------ PAGE TEXT

Participants who retire or terminate after merger, joint venture or sale of a subsidiary, division, business or other unit of any Company, or as a result of transfer of the Participant to a non-participating subsidiary or joint venture assume the personal responsibility to notify The Dow Chemical Company of their status change. Failure to promptly notify The Dow Chemical Company may result in the loss of earnings beyond the status change date.
 
7.11
Hardship Withdrawals
 
Notwithstanding the provisions of Section 7.01 and any Participation Agreement, a Participants on-going Deferred Amount shall cease and a Participant shall be entitled to early payment of all or part of the balance in his or her Deferral Account(s) in the event of an Unforeseeable Emergency, in accordance with this Section 7.11.  A distribution pursuant to this Section 7.11 may only be made to the extent reasonably needed to satisfy the Unforeseeable Emergency need, and may not be made if such need is or may be relieved (i) through reimbursement or compensation by insurance or otherwise, (ii) by liquidation of the Participant's assets to the extent such liquidation would not itself cause severe financial hardship, or (iii) by cessation of participation in the Plan.  An application for an early payment under this Section 7.11 shall be made to the Administrator in such form and in accordance with such procedures as the Administrator shall determine from time to time.  The determination of whether and in what amount and form a distribution will be permitted pursuant to this Section 7.11 shall be made by the Administrator.
 
7.12
Voluntary Early Withdrawal
 
Notwithstanding the provisions of Section 7.01 and any Participation Agreement, a Participant shall be entitled to elect to withdraw all or a portion of the balance in his or her Deferral Account(s) in accordance with this Section 7.12 by filing with the Administrator such form and in accordance with such procedures as the Administrator shall determine from time to time.  The amount of this withdrawal must be at least twenty five percent (25%) of the balance of the Deferral Account, or $10,000.00, whichever is less.  As soon as practicable after receipt of such form by the Administrator, The Dow Chemical Company (or, a Company other than The Dow Chemical Company, if the Participant is employed at a Company other than The Dow Chemical Company, subject to reimbursement by The Dow Chemical Company) shall pay an amount equal to ninety (90) percent of the amount elected for withdrawal (determined as of the most recent Valuation Date preceding the date such election is filed) to the electing Participant in a lump sum in cash, and the Participant shall forfeit the remaining ten percent (10%) of the amount elected for withdrawal.  For future deferrals only, all Participation Agreements previously filed by a Participant who elects to make a withdrawal under this Section 7.12 shall be null and void after such election is filed (including without limitation Participation Agreements with respect to Plan Years or performance periods that have not yet been completed), and such a Participant shall not thereafter be entitled to file any Participation Agreements under the Plan with respect to the first Plan Year that begins after such election is made.

------------
------ SOURCE MATERIAL

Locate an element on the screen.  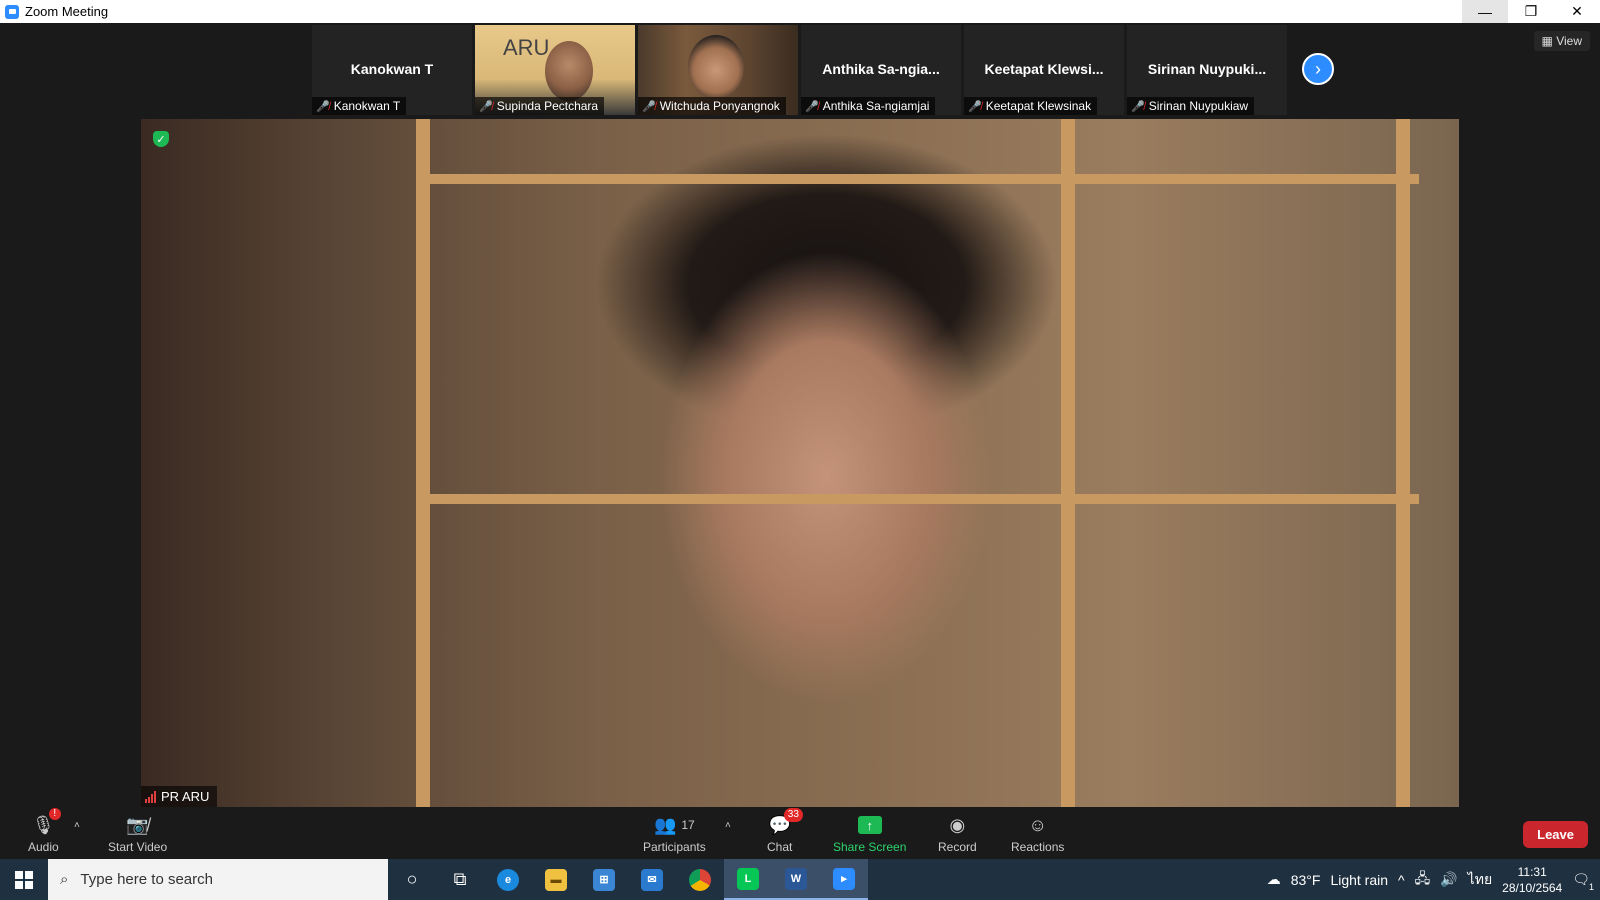
word-icon: W is located at coordinates (796, 880).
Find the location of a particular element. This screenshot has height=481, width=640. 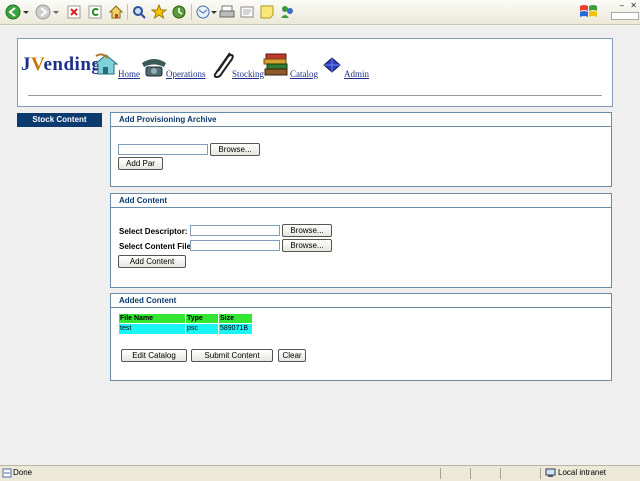

site-logo: JVending is located at coordinates (62, 64).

------------

◆ EXERCISE REQUIREMENTS
Answer these questions from the deferral plan text:
1. Whom must a participant notify of a status change after a merger, joint venture, or sale of a unit?
2. Who decides whether a hardship withdrawal is permitted, and in what amount and form?
3. What percentage of the amount elected does a participant forfeit on a voluntary early withdrawal?

◆ TASK RESPONSE
1. The Dow Chemical Company.
2. The Administrator.
3. Ten percent (10%).